Even if judicial estoppel is not an affirmative defense, the Court still will not dismiss plaintiff’s claim on that basis at this time, because defendant has not established that judicial estoppel applies. In considering whether to apply judicial estoppel, courts consider: (1) whether the party’s current position is clearly inconsistent with its prior position; (2) whether the party succeeded in persuading a court to accept her earlier position; and (3) whether the party would derive an unfair advantage if she were not judicially estopped.
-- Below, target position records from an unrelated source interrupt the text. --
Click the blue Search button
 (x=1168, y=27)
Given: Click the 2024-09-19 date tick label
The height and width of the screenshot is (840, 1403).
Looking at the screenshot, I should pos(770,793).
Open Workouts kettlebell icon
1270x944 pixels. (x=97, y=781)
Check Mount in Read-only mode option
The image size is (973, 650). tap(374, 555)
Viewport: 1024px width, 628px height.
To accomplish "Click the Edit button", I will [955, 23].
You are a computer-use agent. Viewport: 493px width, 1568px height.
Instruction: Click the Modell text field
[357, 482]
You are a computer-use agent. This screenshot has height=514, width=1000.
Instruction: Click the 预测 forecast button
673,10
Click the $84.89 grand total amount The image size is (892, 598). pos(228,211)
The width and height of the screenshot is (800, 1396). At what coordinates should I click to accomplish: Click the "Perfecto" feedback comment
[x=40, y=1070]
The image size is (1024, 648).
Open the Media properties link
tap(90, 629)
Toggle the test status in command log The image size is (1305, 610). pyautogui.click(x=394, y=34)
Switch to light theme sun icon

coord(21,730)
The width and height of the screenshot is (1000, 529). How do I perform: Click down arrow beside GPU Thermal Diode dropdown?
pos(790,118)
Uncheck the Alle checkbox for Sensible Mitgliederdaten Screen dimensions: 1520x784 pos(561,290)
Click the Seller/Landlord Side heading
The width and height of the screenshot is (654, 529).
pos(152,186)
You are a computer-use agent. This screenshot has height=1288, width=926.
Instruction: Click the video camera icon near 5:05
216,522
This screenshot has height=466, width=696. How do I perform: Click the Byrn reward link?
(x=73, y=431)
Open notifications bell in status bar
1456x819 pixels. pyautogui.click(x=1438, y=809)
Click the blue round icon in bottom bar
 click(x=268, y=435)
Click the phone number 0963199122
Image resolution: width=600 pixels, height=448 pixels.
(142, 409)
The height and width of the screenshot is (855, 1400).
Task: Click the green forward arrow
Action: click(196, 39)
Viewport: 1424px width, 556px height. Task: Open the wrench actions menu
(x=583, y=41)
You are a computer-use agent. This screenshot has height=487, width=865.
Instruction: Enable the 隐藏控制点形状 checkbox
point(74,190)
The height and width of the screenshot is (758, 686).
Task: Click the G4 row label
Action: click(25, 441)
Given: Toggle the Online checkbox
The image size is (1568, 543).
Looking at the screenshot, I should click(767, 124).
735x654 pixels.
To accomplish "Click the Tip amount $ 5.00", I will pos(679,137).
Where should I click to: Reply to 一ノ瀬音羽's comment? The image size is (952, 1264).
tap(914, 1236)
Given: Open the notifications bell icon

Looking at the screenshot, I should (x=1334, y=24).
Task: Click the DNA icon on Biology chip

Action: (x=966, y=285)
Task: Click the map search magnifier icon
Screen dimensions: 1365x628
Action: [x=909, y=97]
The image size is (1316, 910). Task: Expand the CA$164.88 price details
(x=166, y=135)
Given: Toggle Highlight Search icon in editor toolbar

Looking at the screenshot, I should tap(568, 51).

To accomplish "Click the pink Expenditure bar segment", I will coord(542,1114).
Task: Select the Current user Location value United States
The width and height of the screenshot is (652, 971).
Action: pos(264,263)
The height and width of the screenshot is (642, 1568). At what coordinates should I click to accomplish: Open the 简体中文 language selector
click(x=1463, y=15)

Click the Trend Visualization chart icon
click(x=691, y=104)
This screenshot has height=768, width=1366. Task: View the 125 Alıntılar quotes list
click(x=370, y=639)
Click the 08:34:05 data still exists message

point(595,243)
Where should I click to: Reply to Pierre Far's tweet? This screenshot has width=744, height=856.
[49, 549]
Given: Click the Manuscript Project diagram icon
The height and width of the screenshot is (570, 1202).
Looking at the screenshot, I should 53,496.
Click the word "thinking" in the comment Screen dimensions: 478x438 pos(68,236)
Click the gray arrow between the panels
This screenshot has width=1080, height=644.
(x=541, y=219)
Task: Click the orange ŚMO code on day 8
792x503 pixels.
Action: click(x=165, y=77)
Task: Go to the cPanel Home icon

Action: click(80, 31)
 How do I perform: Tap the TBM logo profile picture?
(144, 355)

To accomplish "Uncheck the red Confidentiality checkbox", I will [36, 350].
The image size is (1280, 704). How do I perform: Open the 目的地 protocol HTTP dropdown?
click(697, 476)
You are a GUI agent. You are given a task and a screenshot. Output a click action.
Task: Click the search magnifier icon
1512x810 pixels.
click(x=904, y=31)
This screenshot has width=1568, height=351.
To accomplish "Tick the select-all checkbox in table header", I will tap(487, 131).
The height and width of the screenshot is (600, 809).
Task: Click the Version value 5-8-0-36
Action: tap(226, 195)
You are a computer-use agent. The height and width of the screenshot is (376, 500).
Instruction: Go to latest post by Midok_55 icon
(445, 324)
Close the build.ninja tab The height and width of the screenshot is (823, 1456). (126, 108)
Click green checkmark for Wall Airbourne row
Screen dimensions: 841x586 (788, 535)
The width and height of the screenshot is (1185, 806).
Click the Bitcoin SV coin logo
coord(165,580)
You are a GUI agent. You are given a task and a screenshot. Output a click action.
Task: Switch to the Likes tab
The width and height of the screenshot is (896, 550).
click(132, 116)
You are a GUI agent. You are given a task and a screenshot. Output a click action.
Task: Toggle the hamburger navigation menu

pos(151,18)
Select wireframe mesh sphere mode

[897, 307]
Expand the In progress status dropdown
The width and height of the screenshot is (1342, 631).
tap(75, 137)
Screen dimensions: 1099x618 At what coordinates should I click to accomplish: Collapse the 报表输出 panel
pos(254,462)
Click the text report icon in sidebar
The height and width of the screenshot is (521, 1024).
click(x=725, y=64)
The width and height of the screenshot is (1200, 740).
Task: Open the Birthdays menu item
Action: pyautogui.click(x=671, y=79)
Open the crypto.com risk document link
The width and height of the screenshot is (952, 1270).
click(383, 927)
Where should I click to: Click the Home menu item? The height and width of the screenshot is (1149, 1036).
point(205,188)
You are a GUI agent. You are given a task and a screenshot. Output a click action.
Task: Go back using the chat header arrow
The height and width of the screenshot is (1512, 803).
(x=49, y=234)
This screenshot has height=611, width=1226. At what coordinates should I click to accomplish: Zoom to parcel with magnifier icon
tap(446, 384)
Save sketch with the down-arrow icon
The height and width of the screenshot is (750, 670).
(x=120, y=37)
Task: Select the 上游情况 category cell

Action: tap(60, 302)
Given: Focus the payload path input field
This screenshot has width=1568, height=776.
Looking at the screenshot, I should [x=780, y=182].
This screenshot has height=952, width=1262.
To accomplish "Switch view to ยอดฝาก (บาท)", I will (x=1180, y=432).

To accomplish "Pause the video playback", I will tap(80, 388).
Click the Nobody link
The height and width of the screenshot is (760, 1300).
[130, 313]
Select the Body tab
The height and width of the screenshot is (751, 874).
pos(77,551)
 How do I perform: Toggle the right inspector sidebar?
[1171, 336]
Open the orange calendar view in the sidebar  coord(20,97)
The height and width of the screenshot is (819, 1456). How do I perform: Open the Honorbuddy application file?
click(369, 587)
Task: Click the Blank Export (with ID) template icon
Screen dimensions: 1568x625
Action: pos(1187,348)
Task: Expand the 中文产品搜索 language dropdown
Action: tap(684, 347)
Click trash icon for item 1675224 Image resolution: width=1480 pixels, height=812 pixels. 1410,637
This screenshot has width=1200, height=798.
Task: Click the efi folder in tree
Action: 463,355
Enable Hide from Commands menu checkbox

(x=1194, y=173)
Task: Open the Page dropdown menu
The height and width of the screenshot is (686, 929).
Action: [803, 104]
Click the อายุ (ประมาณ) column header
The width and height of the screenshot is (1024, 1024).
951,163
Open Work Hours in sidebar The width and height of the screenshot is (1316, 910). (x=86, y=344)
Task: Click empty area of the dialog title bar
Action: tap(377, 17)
See Janusz v. City of Chi., 832 F.3d 770, 776 (7th Cir. 2016); Grochocinski v. Mayer Brown Rowe & Maw, LLP, 719 F.3d 785, 795 (7th Cir. 2013). Defendant has not bothered to address these issues in its motion. Thus, defendant has not convinced this Court that it would be equitable to apply judicial estoppel in this case. For these reasons, defendant’s motion to dismiss [9] is denied. Defendant remains free to argue judicial estoppel at a subsequent stage of litigation.